**Task to complete**
Give again, word for word, every line below from the one that has "Творческая мастерская (51, 1863)" through the one that has "Как выбрать идеальные", both included, and no others.

--- Data for this task Enclosed Below ---

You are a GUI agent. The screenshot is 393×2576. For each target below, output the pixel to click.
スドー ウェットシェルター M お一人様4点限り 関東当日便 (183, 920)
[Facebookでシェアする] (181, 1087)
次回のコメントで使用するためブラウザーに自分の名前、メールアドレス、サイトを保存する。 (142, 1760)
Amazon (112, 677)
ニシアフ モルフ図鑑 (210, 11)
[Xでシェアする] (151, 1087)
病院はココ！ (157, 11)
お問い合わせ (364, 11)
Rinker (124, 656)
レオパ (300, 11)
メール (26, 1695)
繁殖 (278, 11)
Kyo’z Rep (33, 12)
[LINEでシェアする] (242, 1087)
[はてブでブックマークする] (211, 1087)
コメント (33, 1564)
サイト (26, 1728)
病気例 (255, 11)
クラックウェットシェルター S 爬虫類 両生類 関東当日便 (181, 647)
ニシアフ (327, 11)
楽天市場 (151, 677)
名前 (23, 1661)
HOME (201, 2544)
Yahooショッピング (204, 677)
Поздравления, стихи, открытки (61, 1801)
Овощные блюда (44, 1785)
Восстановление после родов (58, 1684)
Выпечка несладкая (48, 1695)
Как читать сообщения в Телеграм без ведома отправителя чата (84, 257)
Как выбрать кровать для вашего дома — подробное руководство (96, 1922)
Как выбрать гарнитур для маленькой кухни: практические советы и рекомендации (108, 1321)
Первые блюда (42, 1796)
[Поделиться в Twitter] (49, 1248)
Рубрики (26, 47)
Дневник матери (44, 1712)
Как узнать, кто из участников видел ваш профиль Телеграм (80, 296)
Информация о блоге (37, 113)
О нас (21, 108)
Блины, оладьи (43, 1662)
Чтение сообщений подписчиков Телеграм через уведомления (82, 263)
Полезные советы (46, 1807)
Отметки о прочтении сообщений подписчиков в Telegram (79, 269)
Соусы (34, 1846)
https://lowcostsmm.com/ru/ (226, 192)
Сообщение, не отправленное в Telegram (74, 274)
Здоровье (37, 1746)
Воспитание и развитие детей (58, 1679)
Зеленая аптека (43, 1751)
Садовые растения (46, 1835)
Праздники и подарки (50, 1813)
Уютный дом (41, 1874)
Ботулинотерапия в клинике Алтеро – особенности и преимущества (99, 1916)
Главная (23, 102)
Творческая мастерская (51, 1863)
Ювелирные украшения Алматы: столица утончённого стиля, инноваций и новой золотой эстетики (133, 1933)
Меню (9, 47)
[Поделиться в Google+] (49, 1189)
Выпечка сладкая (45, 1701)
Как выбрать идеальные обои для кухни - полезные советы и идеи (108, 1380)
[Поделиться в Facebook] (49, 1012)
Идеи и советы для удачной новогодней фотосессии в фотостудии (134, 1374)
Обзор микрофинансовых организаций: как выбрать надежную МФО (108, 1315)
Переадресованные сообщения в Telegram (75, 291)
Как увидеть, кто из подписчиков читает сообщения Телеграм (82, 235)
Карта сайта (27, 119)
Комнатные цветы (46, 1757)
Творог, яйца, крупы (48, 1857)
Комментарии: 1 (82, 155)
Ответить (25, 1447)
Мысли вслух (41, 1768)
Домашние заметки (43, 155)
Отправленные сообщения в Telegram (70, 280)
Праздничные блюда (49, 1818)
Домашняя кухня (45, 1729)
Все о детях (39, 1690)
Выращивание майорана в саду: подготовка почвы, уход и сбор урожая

--- End of Enclosed Data for this task ---

**Exercise solution**
Творческая мастерская (51, 1863)
Ювелирные украшения Алматы: столица утончённого стиля, инноваций и новой золотой эстетики (133, 1933)
Меню (9, 47)
[Поделиться в Google+] (49, 1189)
Выпечка сладкая (45, 1701)
Как выбрать идеальные обои для кухни - полезные советы и идеи (108, 1380)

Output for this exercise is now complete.